Giff, his breast a tumult, nodded. “Go ahead.”

He felt her fingers on his face, trembling as they touched the fading wounds.

“How did you come by these, Master Giffard?”

He grimaced. “It’s a long story, Mrs Joyce. But, come, tell me how it is you know me for my mother’s son?”

She stood back a little, her gaze still riveted. “Now that I look at you more closely, sir, I cannot quite tell. It is not so much your individual features, except for the eyes. Indeed, I think you have more of his late lordship in the nose and jaw. It is perhaps the way your hair grows and the shape of your face, I think.” Her expression changed, became shadowed. “I beg your pardon, sir, if I am speaking too free.”

“The devil you are! Your words are gold to me, Mrs Joyce. Say on!”

She looked hesitant. “Might I instead show you, Master Giffard?”

“Show me what?”

The housekeeper threw an apprehensive glance towards the upper regions where Piers had gone with Rhoades. She dropped into a near whisper. “If you don’t object to coming to my room, sir…”

Giff turned to Tarporley, who had witnessed all with evident astonishment, and noted the butler still present at a slight distance and looking bemused. He addressed himself to Tarporley.

“Tell Piers I will meet him in the old ruins of the ancient keep, will you?”

“Certainly.” The young man came close enough to murmur. “But need you still fight?”

“I don’t yet know.” Giff turned to the butler. “You’d best come with us. I don’t want you alerting your master.”

“He won’t do that, sir,” said the housekeeper, but she beckoned the man as she led the way towards a door leading to the back premises.

Aware of an unruly pulse, Giff followed her through the door and found himself in the area devoted to domestic offices. The clatter of pots and pans penetrated the corridor they were traversing, but Mrs Joyce stopped before they reached the kitchen, entering a neat little apartment which was clearly her housekeeper’s room. She closed and locked the door behind the three of them, casting an admonishing glance towards the butler.

“You must never speak of this to Master Piers, Adam.” And to Giff, “Dunford and I are to be married, sir, when we both retire. He will not betray you.”

Giff nodded towards the man, but his attention was concentrated on the housekeeper. “What did you want to show me?”

She selected a key from the bunch hanging from the chatelaine at her waist and, moving to the smaller of two cupboards, bent to insert it into the lock of the lower section. Giff waited in some degree of anxious impatience as her arm and head disappeared inside the aperture, with a degree of huffing and puffing as she set up a search. Her voice came muffled.

“Here it is!”

She emerged and, with a trifle of difficulty, extracted a small framed picture and held it up. Giff took it from her as Dunford sprang forward to help the woman to her feet.

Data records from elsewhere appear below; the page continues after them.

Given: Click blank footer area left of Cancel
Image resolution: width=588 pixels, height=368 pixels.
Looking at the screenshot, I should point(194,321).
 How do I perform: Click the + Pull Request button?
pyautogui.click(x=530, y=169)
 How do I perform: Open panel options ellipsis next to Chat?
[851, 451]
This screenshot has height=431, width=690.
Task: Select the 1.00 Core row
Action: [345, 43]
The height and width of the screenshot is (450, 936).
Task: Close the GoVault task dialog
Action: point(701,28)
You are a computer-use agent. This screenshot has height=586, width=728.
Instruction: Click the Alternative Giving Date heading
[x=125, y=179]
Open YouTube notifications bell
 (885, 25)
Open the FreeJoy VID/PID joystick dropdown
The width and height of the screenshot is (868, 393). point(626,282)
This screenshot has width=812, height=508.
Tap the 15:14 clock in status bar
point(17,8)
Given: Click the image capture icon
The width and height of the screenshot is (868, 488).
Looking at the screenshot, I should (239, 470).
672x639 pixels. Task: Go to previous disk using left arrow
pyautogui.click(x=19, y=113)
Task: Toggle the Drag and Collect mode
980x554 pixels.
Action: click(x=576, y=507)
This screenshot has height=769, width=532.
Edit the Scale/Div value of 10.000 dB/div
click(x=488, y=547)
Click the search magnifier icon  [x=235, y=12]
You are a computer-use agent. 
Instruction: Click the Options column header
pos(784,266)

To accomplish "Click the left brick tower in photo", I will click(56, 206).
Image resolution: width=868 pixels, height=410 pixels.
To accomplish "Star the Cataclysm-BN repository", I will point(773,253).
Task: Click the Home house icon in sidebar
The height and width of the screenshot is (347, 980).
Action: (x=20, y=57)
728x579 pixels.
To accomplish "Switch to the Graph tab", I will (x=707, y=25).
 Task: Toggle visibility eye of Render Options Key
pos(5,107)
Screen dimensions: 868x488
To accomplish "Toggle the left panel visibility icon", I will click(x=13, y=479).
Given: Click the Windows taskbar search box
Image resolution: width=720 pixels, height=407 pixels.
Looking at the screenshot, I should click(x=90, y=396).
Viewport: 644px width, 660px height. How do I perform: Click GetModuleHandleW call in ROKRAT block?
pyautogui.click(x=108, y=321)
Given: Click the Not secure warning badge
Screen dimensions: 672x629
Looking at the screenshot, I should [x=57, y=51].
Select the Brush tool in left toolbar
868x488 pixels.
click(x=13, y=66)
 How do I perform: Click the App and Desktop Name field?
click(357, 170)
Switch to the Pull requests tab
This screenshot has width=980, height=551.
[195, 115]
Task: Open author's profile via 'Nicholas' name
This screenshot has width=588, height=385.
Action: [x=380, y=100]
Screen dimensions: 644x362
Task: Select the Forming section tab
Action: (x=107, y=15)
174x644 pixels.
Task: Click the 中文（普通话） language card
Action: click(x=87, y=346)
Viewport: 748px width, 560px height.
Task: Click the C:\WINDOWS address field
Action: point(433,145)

Turning the frame, Giff regarded the portrait it contained in stunned silence. The image depicted was of a young woman holding an infant, rather in the manner of the virgin and child. The two faces were practically identical, both wearing lush locks of golden brown, the babe’s a shade or two lighter than those of the mother. His mother. There was no mistaking Flora Gaunt’s familiar features, though they were a good deal more plumply youthful than he remembered. His hair had darkened with the years and he knew his eyes were a trifle more deep-set, his brows more prominent.

“You’ve kept this all these years?”

Mrs Joyce’s eyes were rimmed with wet. “His lordship ordered all her portraits to be burnt, but I could not bear to obliterate all trace of her. I was very fond of her ladyship. As sweet and gentle a mistress as you could wish for.”